"""
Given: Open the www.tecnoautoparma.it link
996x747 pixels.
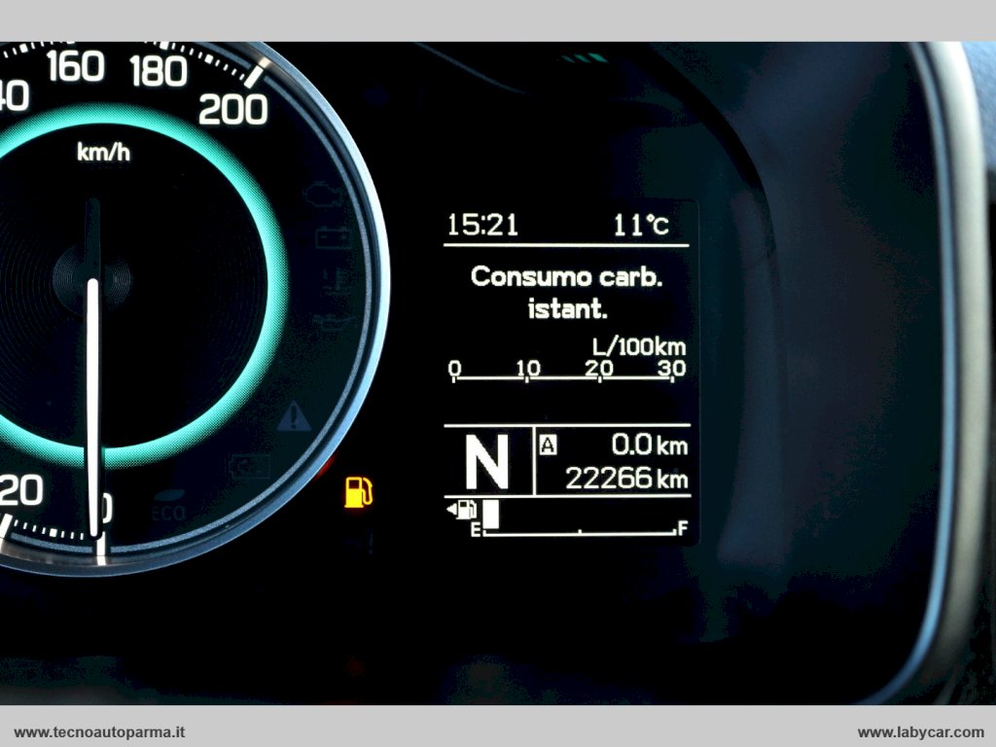Looking at the screenshot, I should pos(100,732).
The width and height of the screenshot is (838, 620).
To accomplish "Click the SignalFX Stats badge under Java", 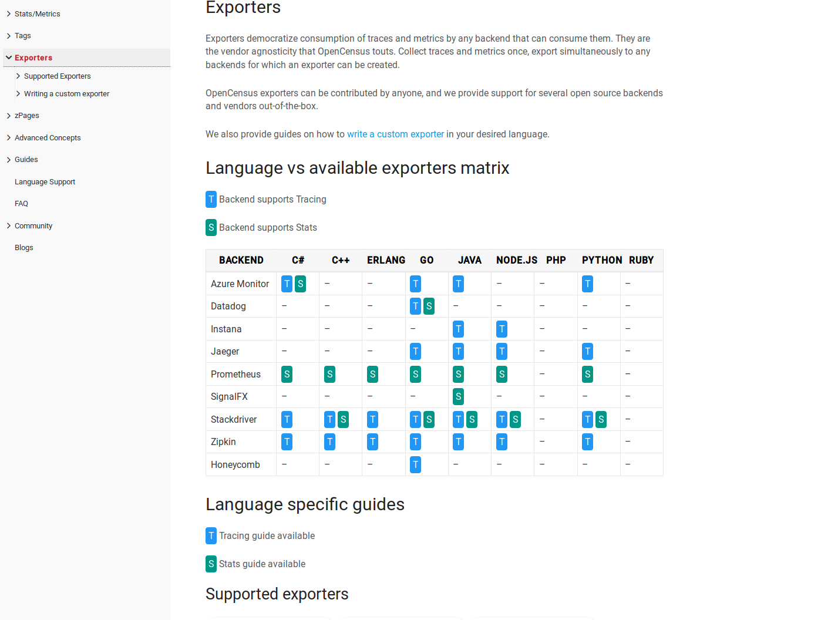I will 458,396.
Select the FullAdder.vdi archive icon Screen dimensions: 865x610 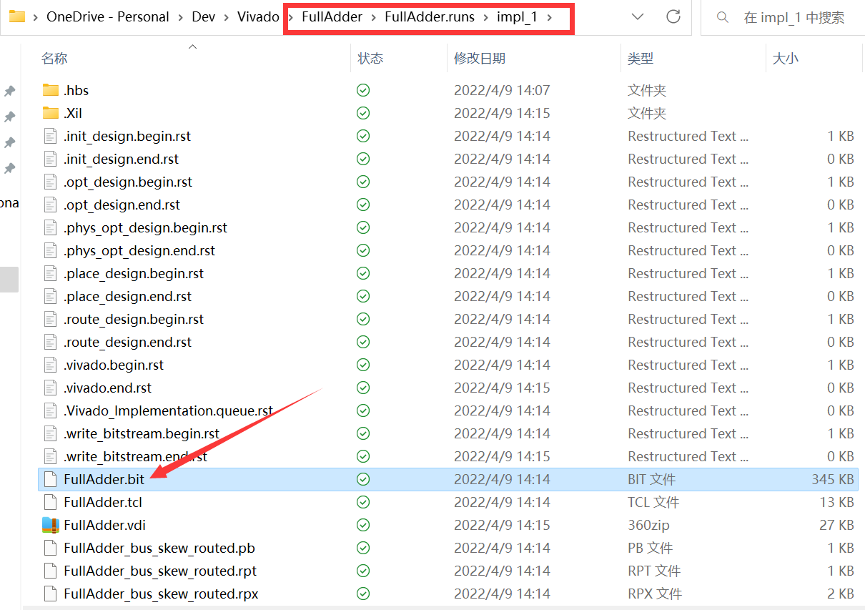(x=50, y=525)
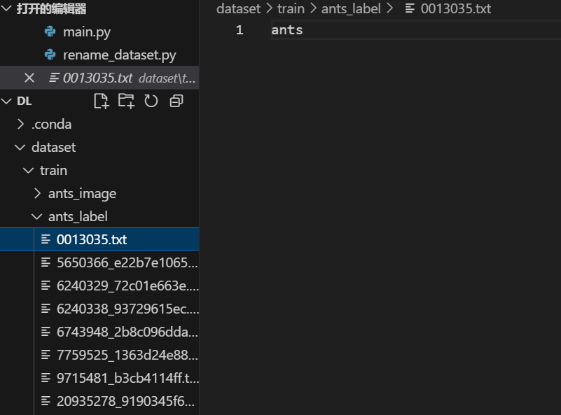Click line 1 text 'ants' in editor
Image resolution: width=561 pixels, height=415 pixels.
click(x=287, y=30)
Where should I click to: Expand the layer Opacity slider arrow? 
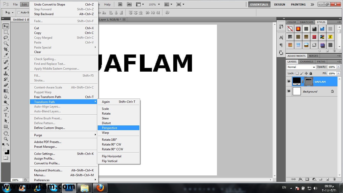click(338, 67)
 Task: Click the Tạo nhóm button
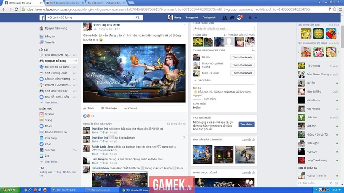(x=246, y=124)
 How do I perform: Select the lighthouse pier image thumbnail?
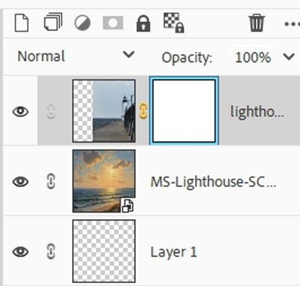coord(104,111)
"""
What is wanted is an exact copy of the lines from the line with "Task: Click the Tạo nhóm button" through the end of the records, both ends included, pictures excluded.

- [Exercise result]
 Task: Click the Tạo nhóm button
(x=246, y=124)
 How do I perform: Select the lighthouse pier image thumbnail?
coord(104,111)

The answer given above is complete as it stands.